Search code examples
pythonregexpython-regex

Extract subtring using regex python


Hello I have this string and I need extract from this some sub strings according some delimiters:

string = """
1538 a
123
skua456
789
5
g
15563 blu55g
b
456
16453 a
789
5
16524 blu
g
55
1734 a
987
987
55
aasf
552
18278 blu
ttry
"""

And I need extract exactly this strings:

string1 = 
"""
1538 a
123
skua456
789
5
g
15563 blu55g
"""
string2 = """
16453 a
789
5
16524 blu
"""
string3 = 
"""
1734 a
987
987
55
aasf
552
18278 blu
"""

I have tried a lot of types: re.findall, re.search, re.match. But I never geted the result expected.

For eg: this code bellow print all string:

re.split(r"a(.*)blu", a)[0]

Solution

  • You do not need a regex for this, you may get lines between lines containing a and blu:

    text = "1538 a\n123\nskua456\n789\n5\ng\n15563 blu55g\nb\n456\n16453 a\n789\n5\n16524 blu\ng\n55\n1734 a\n987\n987\n55\naasf\n552\n18278 blu\nttry"
    f = False
    result = []
    block = []
    for line in text.splitlines():
        if 'a' in line:
            f = True
        if f:
            block.append(line)
        if 'blu' in line and f:
            f = False
            result.append("\n".join(block))
            block = []
    
    print(result)
    # => ['1538 a\n123\nskua456\n789\n5\ng\n15563 blu55g', '16453 a\n789\n5\n16524 blu', '1734 a\n987\n987\n55\naasf\n552\n18278 blu']
    

    See the Python demo.

    With regex, you can use

    print( re.findall(r'(?m)^.*a(?s:.*?)blu.*', text) )
    print( re.findall(r'(?m)^.*a(?:\n.*)*?\n.*blu.*', text) )
    

    See this Python demo.

    The first regex means:

    • (?m)^ - multiline mode on, so ^ matches any line start position
    • .*a - any zero or more chars other than line break chars as many as possible, and then a
    • (?s:.*?) - any zero or more chars including line break chars as few as possible
    • blu.* - blue and then any zero or more chars other than line break chars as many as possible.

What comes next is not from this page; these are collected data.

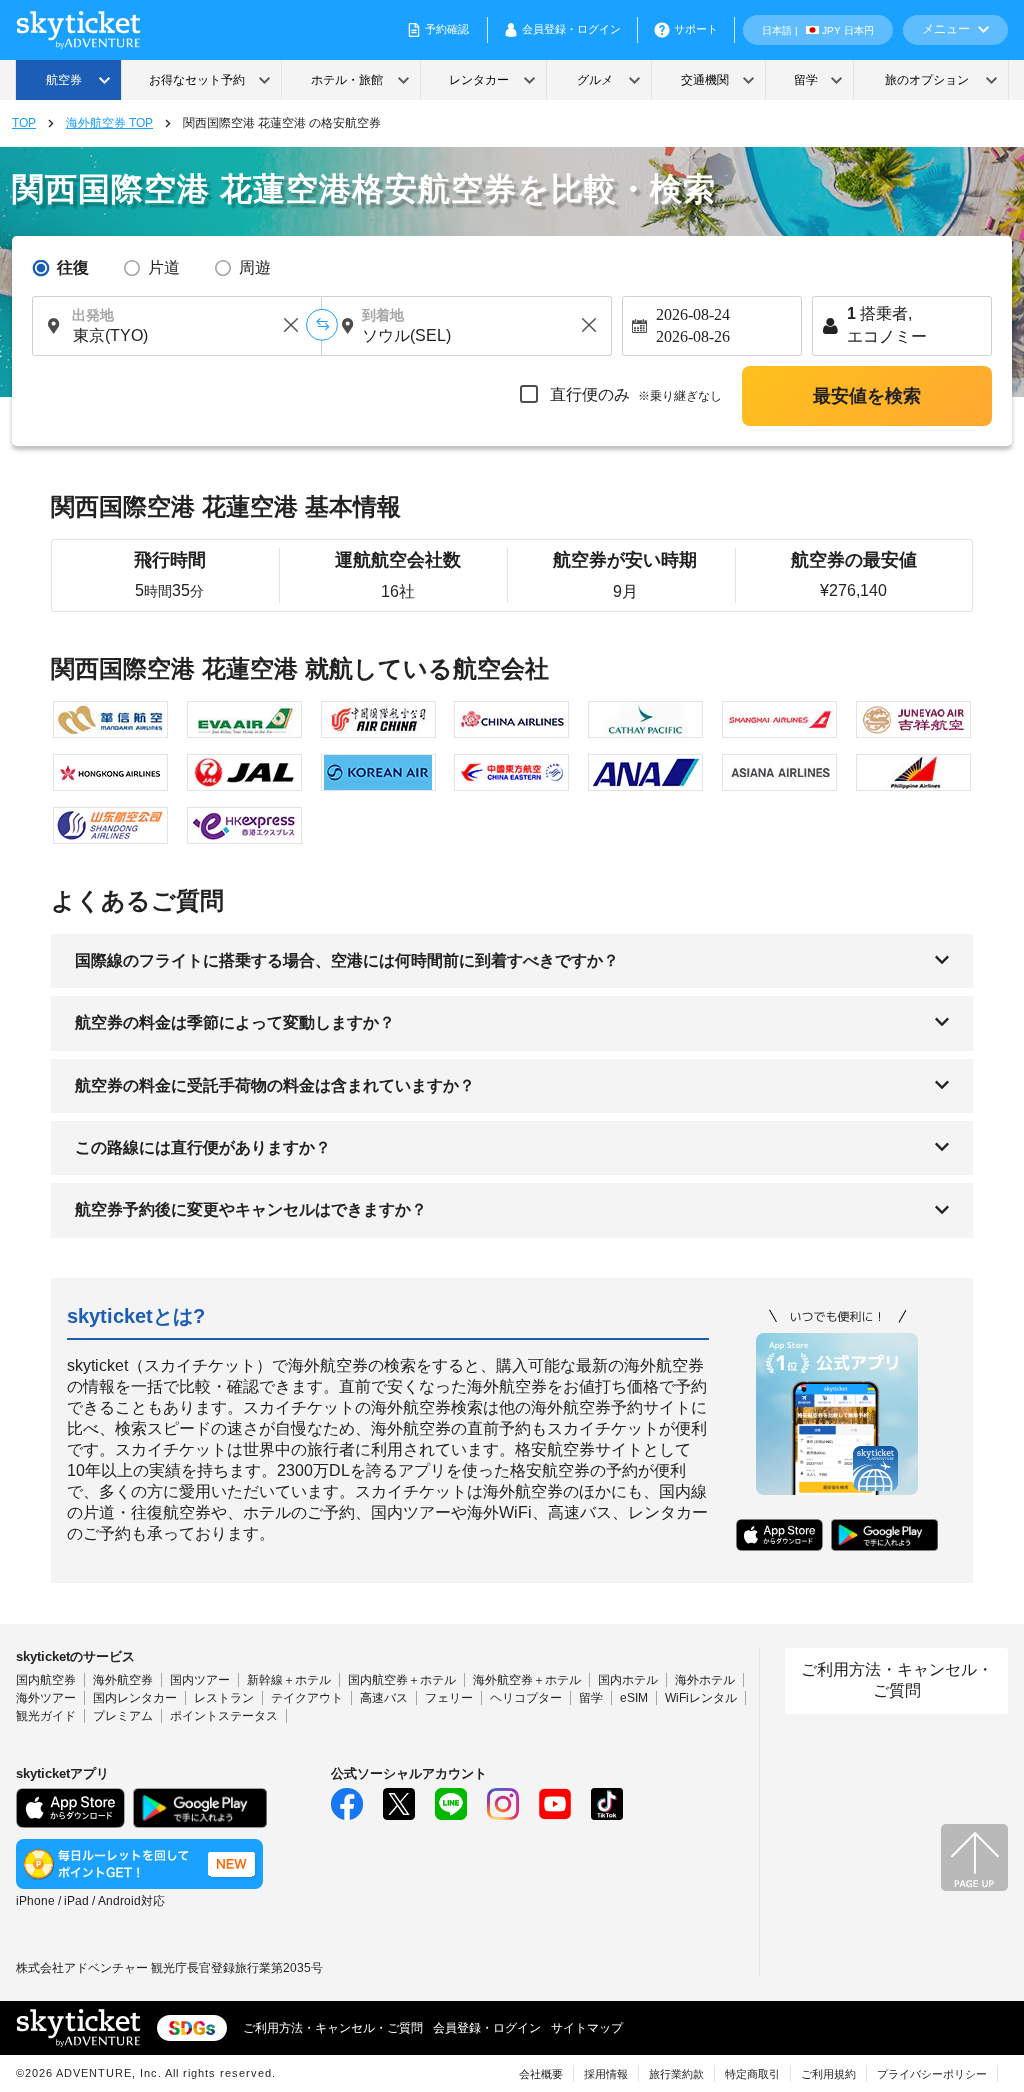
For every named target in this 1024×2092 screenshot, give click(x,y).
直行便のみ (634, 394)
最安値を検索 (867, 396)
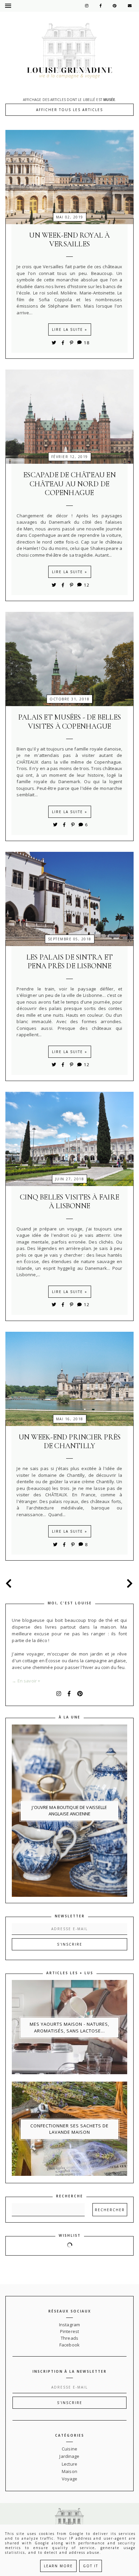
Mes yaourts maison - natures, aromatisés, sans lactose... (69, 2027)
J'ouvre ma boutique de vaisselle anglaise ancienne (69, 1810)
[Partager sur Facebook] (64, 343)
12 (87, 585)
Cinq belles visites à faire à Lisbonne (69, 1201)
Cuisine (69, 2449)
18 (87, 343)
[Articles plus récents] (10, 1583)
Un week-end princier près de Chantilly (70, 1441)
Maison (69, 2471)
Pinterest (69, 2331)
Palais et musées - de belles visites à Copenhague (69, 721)
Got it (90, 2566)
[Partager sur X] (54, 343)
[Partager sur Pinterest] (72, 343)
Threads (69, 2338)
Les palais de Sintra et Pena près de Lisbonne (69, 961)
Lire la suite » (69, 329)
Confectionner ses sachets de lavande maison (69, 2129)
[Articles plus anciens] (128, 1583)
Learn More (58, 2566)
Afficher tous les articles (69, 109)
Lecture (69, 2464)
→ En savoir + (26, 1681)
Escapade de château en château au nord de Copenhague (69, 484)
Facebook (69, 2345)
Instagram (69, 2325)
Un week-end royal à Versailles (69, 239)
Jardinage (69, 2456)
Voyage (70, 2479)
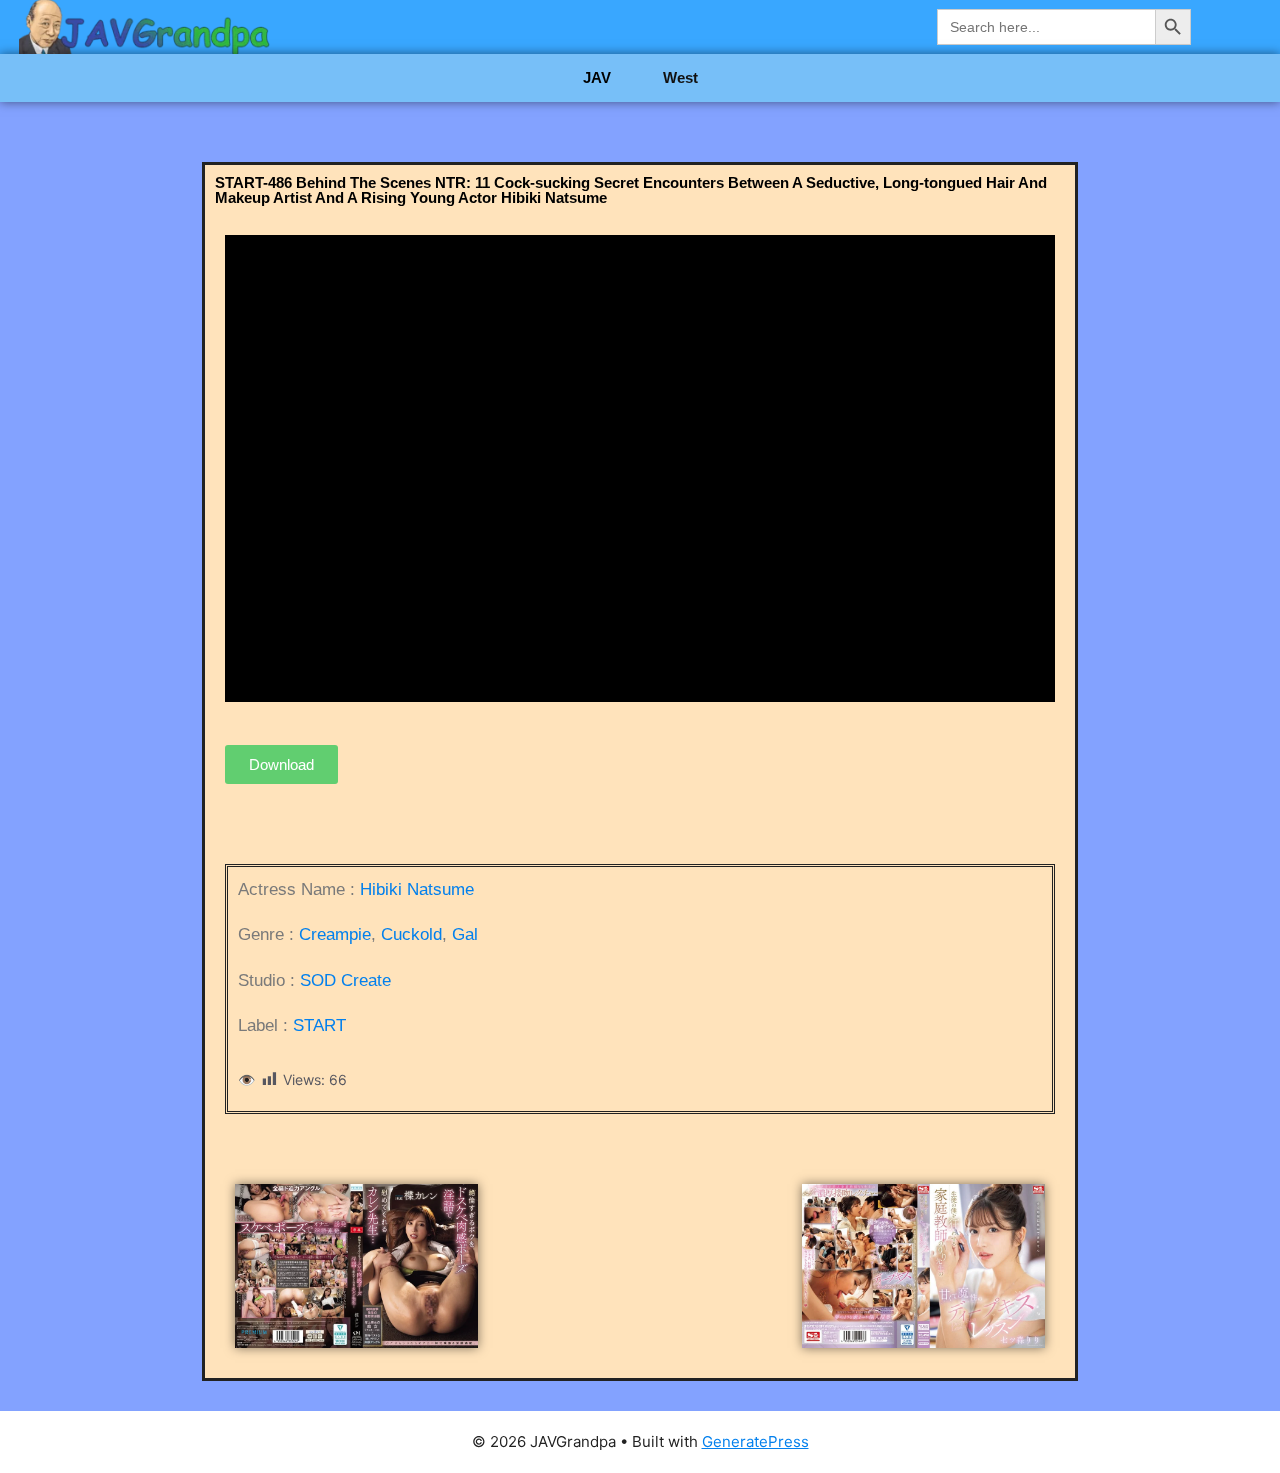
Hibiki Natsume (417, 889)
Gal (465, 934)
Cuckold (411, 934)
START (319, 1025)
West (680, 77)
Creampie (335, 934)
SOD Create (345, 980)
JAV (597, 77)
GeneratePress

    The second regex matches

    • (?m)^ - start of a line
    • .*a - any zero or more chars other than line break chars as many as possible, and then a
    • (?:\n.*)*? - zero or more lines, as few as possible
    • \n.*blu.* - a newline, any zero or more chars other than line break chars as many as possible, blu and any zero or more chars other than line break chars as many as possible.